Very cool, but also a laughably small sample size, for now. One thing people need to really understand is the underlying 'complexity' of the market. When I say complexity, I'm not talking about it being complicated in the colloquial sense, I'm talking about it having all the hallmarks of a true complex system. Complex systems exhibit behavior that is bounded over large scales, but impossible to predict over short ones. It requires exponential gains in measurement accuracy to produce linear gains in prediction accuracy.

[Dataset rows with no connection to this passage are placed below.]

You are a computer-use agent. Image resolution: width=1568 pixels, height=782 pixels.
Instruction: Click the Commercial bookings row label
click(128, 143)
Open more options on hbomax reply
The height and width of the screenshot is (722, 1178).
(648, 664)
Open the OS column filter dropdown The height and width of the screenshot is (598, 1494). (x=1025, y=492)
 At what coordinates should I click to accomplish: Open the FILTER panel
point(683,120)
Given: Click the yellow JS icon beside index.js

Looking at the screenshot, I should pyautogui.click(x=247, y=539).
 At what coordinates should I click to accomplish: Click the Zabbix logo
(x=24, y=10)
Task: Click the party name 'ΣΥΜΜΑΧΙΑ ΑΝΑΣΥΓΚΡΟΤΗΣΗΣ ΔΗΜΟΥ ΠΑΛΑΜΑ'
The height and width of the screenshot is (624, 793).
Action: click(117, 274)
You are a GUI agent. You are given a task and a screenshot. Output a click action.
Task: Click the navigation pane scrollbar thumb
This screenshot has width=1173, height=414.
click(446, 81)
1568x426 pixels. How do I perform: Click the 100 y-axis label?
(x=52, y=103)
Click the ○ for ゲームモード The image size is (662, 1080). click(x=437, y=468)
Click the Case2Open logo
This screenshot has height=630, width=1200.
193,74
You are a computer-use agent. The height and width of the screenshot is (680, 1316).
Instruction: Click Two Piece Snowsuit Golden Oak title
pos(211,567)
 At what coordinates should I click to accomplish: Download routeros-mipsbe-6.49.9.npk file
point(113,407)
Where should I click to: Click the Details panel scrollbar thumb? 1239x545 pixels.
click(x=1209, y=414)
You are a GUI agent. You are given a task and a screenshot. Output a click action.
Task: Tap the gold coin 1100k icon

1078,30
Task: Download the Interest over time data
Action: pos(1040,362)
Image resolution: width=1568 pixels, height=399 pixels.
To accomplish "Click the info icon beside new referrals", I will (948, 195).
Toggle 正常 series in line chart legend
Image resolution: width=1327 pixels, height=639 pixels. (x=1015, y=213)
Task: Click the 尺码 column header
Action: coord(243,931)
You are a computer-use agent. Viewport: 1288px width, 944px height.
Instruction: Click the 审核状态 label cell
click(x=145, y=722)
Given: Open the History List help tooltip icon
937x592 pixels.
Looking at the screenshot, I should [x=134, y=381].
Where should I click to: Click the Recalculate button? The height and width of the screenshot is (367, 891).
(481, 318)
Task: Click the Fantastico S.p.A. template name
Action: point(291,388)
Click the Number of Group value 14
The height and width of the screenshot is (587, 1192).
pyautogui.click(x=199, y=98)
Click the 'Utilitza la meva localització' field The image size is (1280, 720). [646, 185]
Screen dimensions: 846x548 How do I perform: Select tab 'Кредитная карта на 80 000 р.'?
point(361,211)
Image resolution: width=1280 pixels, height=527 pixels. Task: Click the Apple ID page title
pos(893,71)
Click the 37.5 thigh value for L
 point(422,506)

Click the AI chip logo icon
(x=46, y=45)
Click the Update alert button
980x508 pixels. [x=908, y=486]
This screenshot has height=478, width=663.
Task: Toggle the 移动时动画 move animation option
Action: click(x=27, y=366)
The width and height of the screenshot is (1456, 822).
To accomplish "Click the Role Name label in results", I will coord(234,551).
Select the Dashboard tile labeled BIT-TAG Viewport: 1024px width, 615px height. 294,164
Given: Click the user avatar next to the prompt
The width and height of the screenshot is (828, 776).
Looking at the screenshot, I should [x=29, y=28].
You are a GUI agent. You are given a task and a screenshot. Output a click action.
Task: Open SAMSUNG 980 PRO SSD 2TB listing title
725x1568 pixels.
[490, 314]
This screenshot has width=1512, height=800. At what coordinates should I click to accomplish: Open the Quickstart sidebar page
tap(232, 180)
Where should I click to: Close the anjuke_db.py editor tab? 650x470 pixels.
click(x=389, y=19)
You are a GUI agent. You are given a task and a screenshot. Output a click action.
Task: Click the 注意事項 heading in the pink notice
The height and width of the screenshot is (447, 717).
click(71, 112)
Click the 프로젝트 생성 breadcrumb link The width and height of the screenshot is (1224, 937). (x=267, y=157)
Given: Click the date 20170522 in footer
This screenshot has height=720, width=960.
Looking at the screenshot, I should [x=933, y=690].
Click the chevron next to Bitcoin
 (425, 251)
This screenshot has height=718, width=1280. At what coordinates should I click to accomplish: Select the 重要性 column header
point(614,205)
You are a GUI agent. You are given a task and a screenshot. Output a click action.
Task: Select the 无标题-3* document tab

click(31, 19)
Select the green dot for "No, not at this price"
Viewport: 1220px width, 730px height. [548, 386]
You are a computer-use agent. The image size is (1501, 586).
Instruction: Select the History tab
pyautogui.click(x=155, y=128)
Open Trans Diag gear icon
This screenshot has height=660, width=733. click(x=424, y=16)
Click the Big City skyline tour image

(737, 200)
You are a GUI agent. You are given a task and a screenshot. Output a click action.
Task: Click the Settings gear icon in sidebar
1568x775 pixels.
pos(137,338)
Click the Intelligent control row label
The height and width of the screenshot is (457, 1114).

The simple thought exercise that works well to explain the market is to assume that 1) you could design a system to accurately forecast future market movements. If so, 2) you would act upon that information, valuing assets on their speculative value. If you are the only one who can do this, then you win. But, if 3) the information you use to accurately predict the market is available to everyone, then others can design the same system you can. If so, then 4) the speculative valuations you use to take advantage of market prices become baked into the price of the market as soon as the information becomes available to you. If so, then 5) the system you build to beat the market can no longer do so, as it has affected the market itself in what can be considered a feedback loop.
So, the trick to beating the market is to either A) jump onto the complex system train and trust in the large scale boundaries, or B) devise a system that can do what nobody else does and beat the market over the short term as well. A is easy and is what we all do. B can be done, but only by the vanishingly few, and those that do succeed absolutely must avoid disclosing their system to anyone else.